Res Jan C J, Bokern Marcel J J A, de Cock Carel C, van Loenhout Ton, Bronzwaer Patrick N A, Spierenburg Han A M
Department of Cardiology, Ba 579, Erasmus Medical Centre Rotterdam, PO Box 2040, 3000 CA Rotterdam, The Netherlands.
Europace. 2007 Oct;9(10):857-61. doi: 10.1093/europace/eum147. Epub 2007 Aug 7.

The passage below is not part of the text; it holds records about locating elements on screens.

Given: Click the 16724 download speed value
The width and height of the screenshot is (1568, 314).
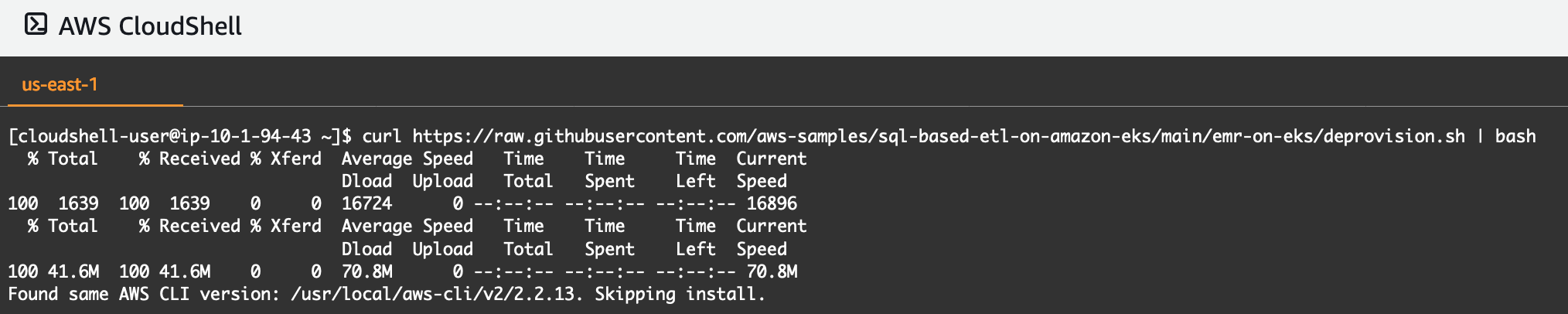Looking at the screenshot, I should coord(367,203).
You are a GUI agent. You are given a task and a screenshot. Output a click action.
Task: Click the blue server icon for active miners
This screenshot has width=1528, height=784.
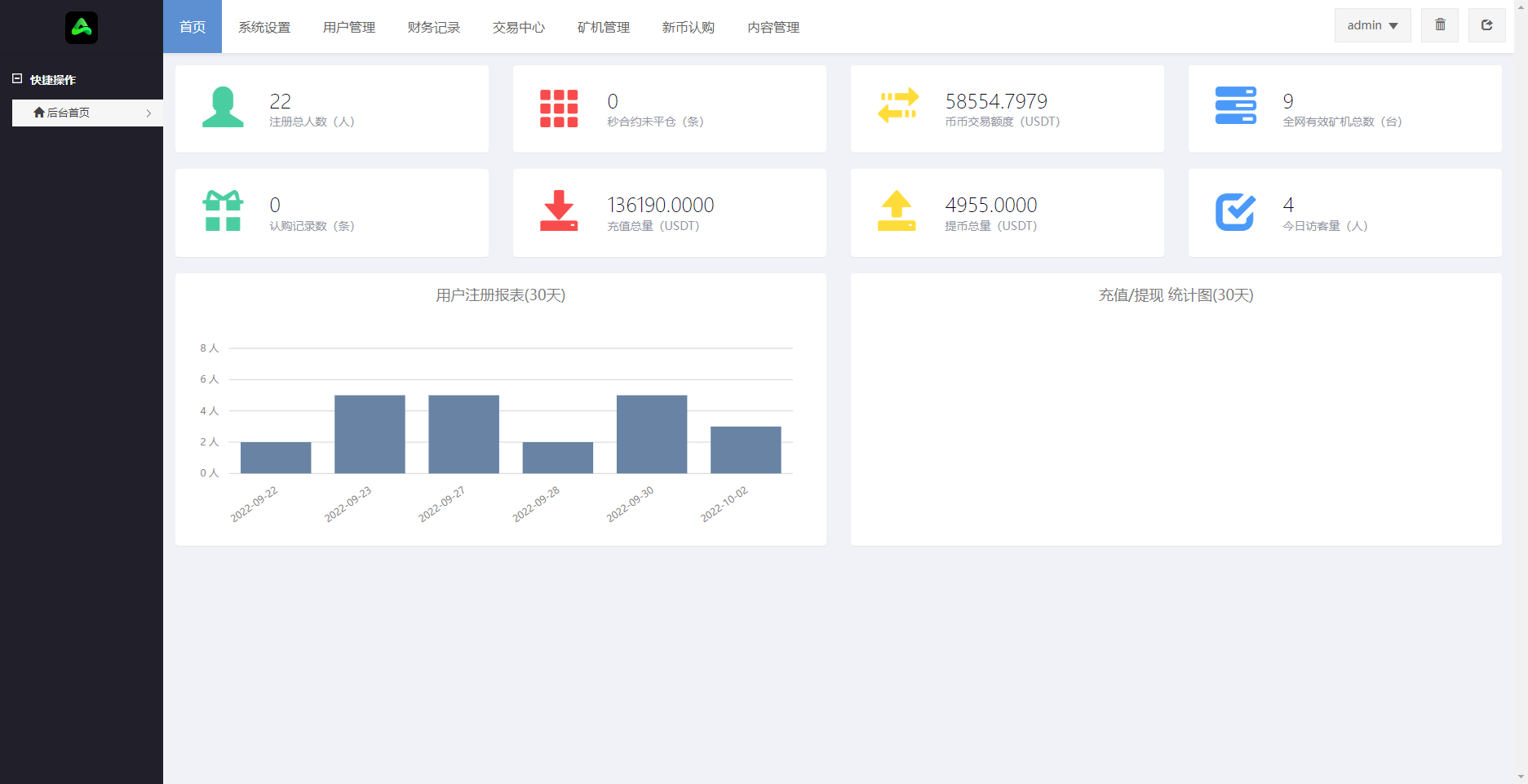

The BRIGHT study evaluated bifocal right ventricular (RV) (apex and outflow tract) pacing in a single, blind, randomized crossover study in patients eligible for cardiac resynchronization therapy (CRT). Forty-two patients were enrolled with the following characteristics: chronic drug refractory heart failure New York Heart Association (NYHA) class III-IV; ejection fraction (EF)<35%; QRS width >or= 120 ms; and a left bundle branch block. The aim of the study was to assess an improvement in left ventricular (LV) EF, 6 min walk test, Minnesota quality-of-life score, and NYHA classification. Methods and result Patients were randomized to receive either bifocal pacing or the control mode, each for a period of 3 months. Parameters were measured prior to randomization and after 3 months of control or bifocal pacing. Eight patients failed to make the 7 month follow-up, three patients died (one prior to randomization at the first month), five patients dropped out, and three patients refused further participation. One patient had a persistent lead problem, which was subsequently replaced with an LV lead, and one patient suffered with persistent atrial fibrillation. Compared with baseline, bifocal pacing improved EF from 26 +/- 12% to 36 +/- 11% (P < 0.0008), NYHA classification decreased from 2.8 +/- 0.4 to 2.3 +/- 0.7 (P < 0.007). Furthermore, the 6 min walk test improved from 372 +/- 129 m to 453 +/- 122 m (P < 0.05), and the Minnesota Living with Heart Failure scores decreased from 33 +/- 20 to 24 +/- 21 (P < 0.006). In the control group, no significant changes in any parameters were observed. Eight patients did not tolerate reprogramming from DDD BRIGHT to control pacing, with symptoms disappearing in all patients after reprogramming to bifocal pacing.
Bifocal RV pacing in patients with a classic indication for CRT shows improvement in all parameters.
BRIGHT研究在一项针对符合心脏再同步治疗(CRT)条件的患者的单盲、随机交叉研究中,评估了双焦点右心室(RV)(心尖和流出道)起搏情况。42例患者入组,其具有以下特征:慢性药物难治性心力衰竭,纽约心脏协会(NYHA)III-IV级;射血分数(EF)<35%;QRS波宽度≥120 ms;以及左束支传导阻滞。该研究的目的是评估左心室(LV)EF、6分钟步行试验、明尼苏达生活质量评分和NYHA分级的改善情况。方法与结果:患者被随机分为接受双焦点起搏或对照模式,每种模式持续3个月。在随机分组前以及对照或双焦点起搏3个月后测量参数。8例患者未能完成7个月的随访,3例患者死亡(1例在第1个月随机分组前死亡),5例患者退出,3例患者拒绝进一步参与。1例患者存在持续的导线问题,随后更换为左心室导线,1例患者患有持续性心房颤动。与基线相比,双焦点起搏使EF从26±12%提高到36±11%(P<0.0008),NYHA分级从2.8±0.4降至2.3±0.7(P<0.007)。此外,6分钟步行试验从372±129米提高到453±122米(P<0.05),明尼苏达心力衰竭生活评分从33±20降至24±21(P<0.006)。在对照组中,未观察到任何参数有显著变化。8例患者不能耐受从DDD BRIGHT重新程控为对照起搏,在重新程控为双焦点起搏后所有患者症状消失。
对于有CRT经典适应证的患者,双焦点右心室起搏可使所有参数得到改善。